▶ [WHAT THE EXERCISE ASKS]: Reproduce word for word every line from the one containing "You are a computer-use" to the final line of the data below; omit the pictures.

*** DATA FOR ANALYSIS Section Begins ***

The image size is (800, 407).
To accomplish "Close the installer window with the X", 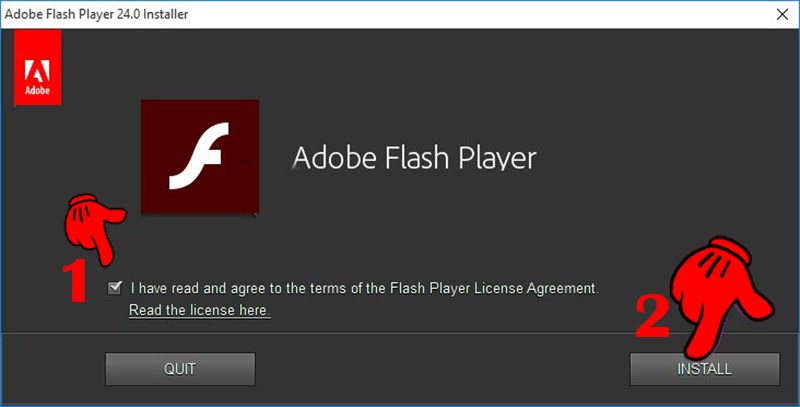I will tap(778, 14).
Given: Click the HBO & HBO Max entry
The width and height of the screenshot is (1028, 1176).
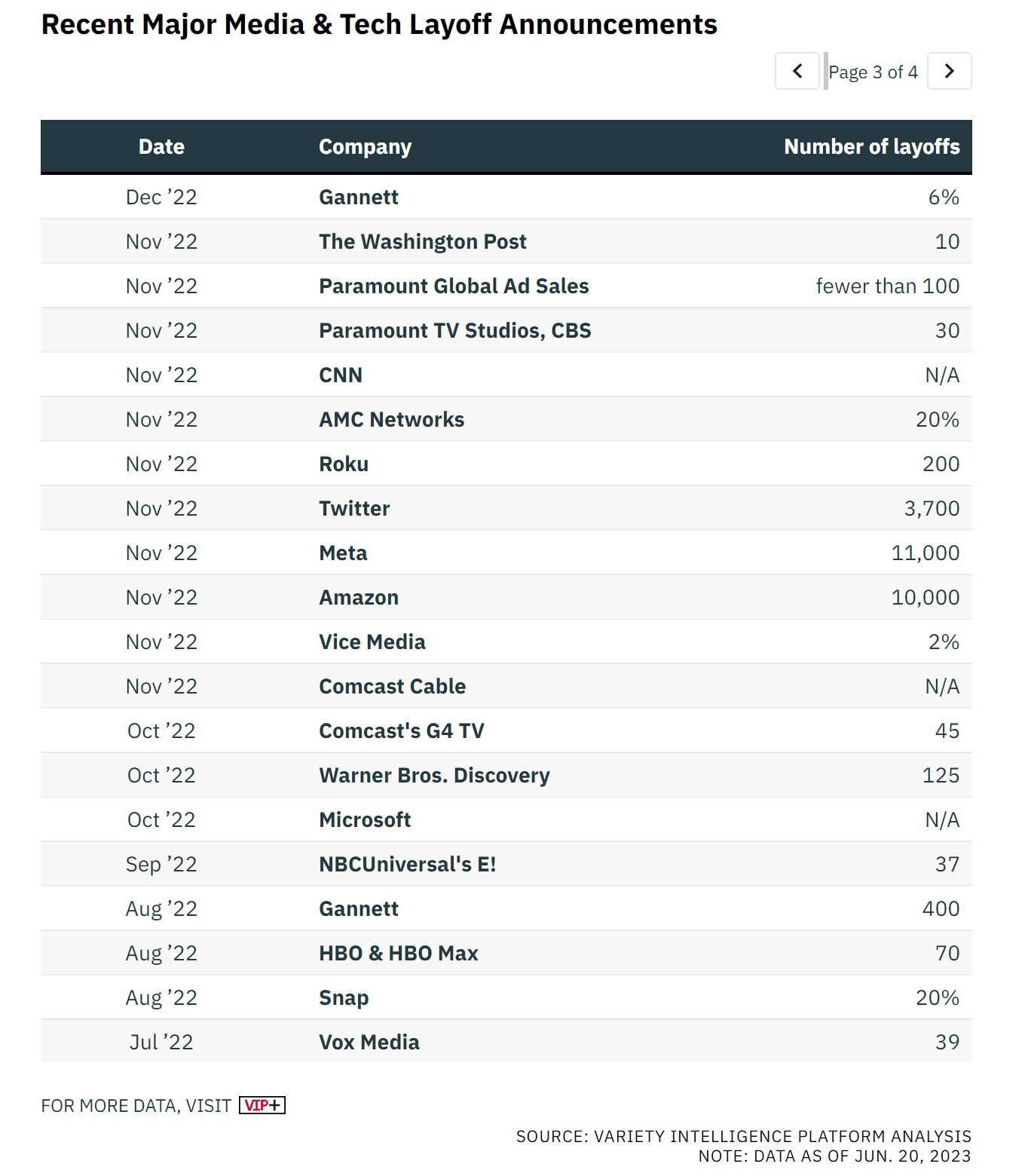Looking at the screenshot, I should pyautogui.click(x=399, y=953).
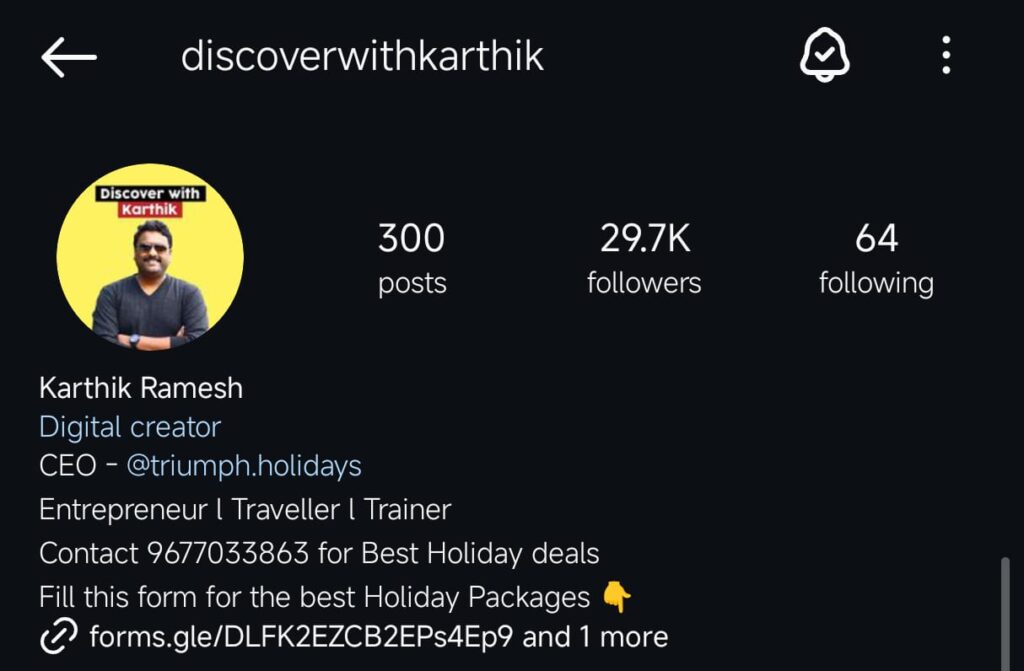1024x671 pixels.
Task: Expand the 'and 1 more' links
Action: coord(595,636)
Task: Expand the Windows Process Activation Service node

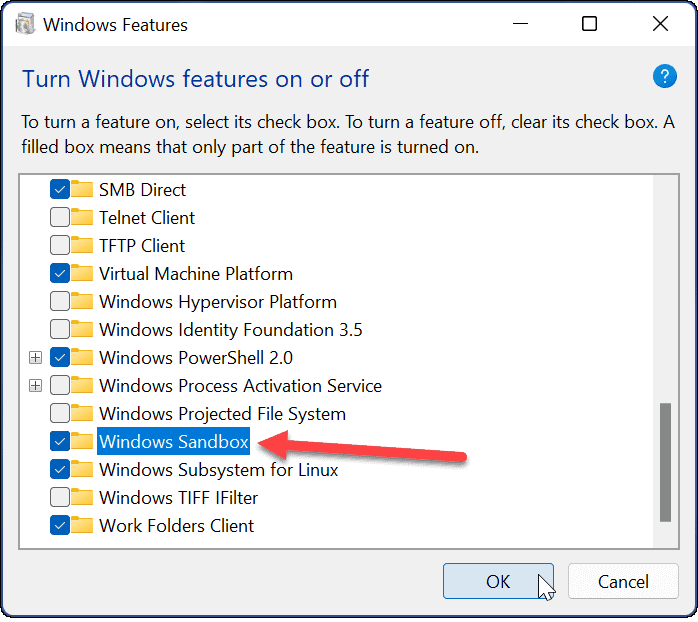Action: (x=36, y=385)
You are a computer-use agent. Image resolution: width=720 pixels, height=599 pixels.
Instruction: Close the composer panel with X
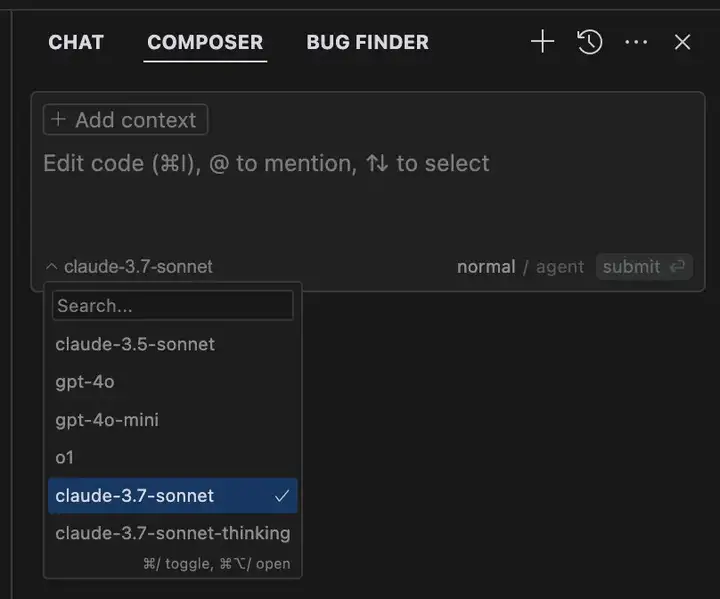click(x=682, y=42)
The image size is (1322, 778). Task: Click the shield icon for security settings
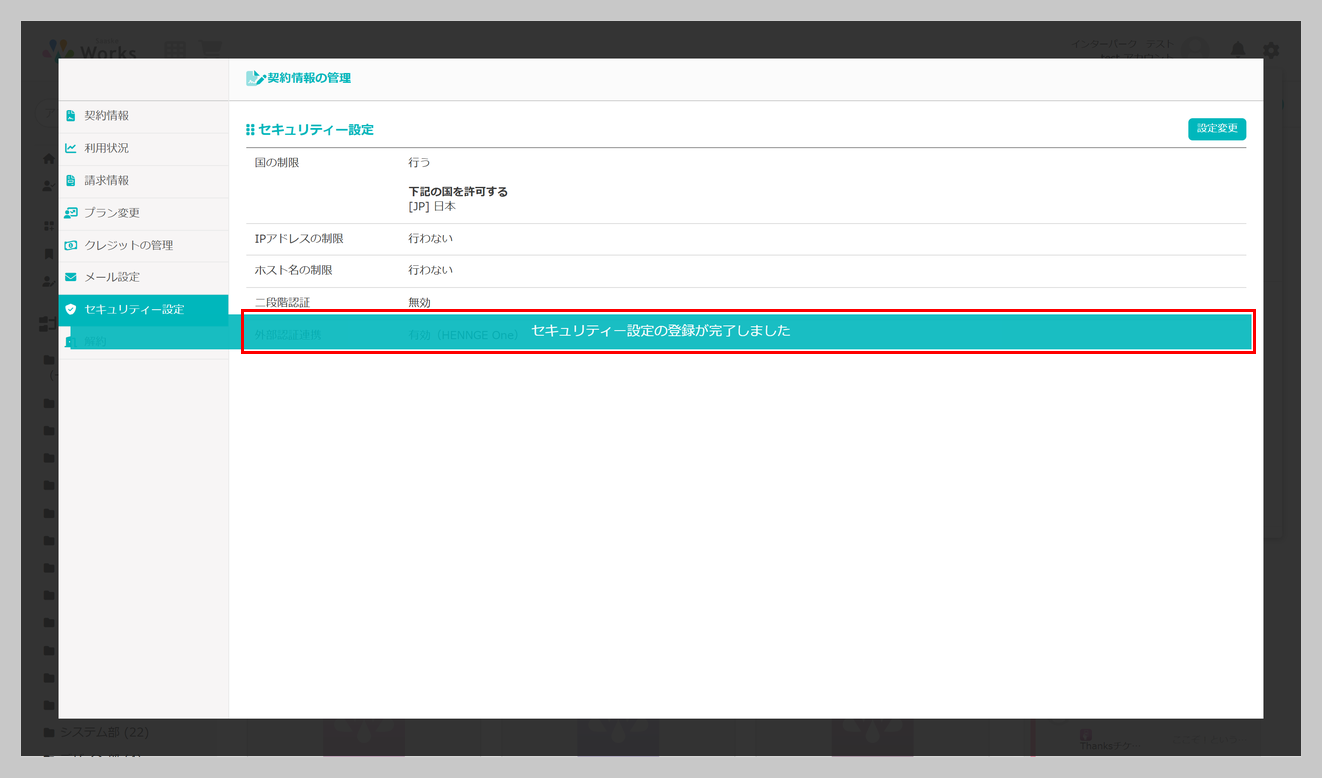pyautogui.click(x=71, y=309)
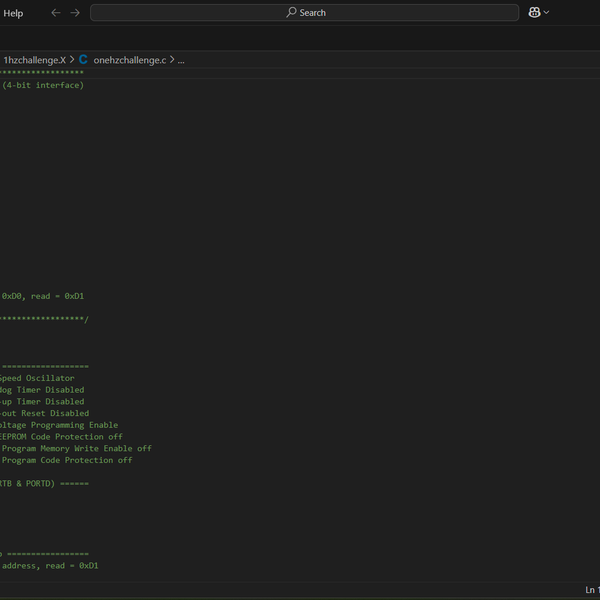Click the 'EEPROM Code Protection off' line
The width and height of the screenshot is (600, 600).
pos(61,437)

*** DATA FOR ANALYSIS Section Ends ***

▶ [RESULT]:
You are a computer-use agent. Image resolution: width=720 pixels, height=599 pixels.
Instruction: Close the composer panel with X
click(x=682, y=42)
The image size is (1322, 778). Task: Click the shield icon for security settings
pyautogui.click(x=71, y=309)
Click the 'EEPROM Code Protection off' line
The width and height of the screenshot is (600, 600).
pos(61,437)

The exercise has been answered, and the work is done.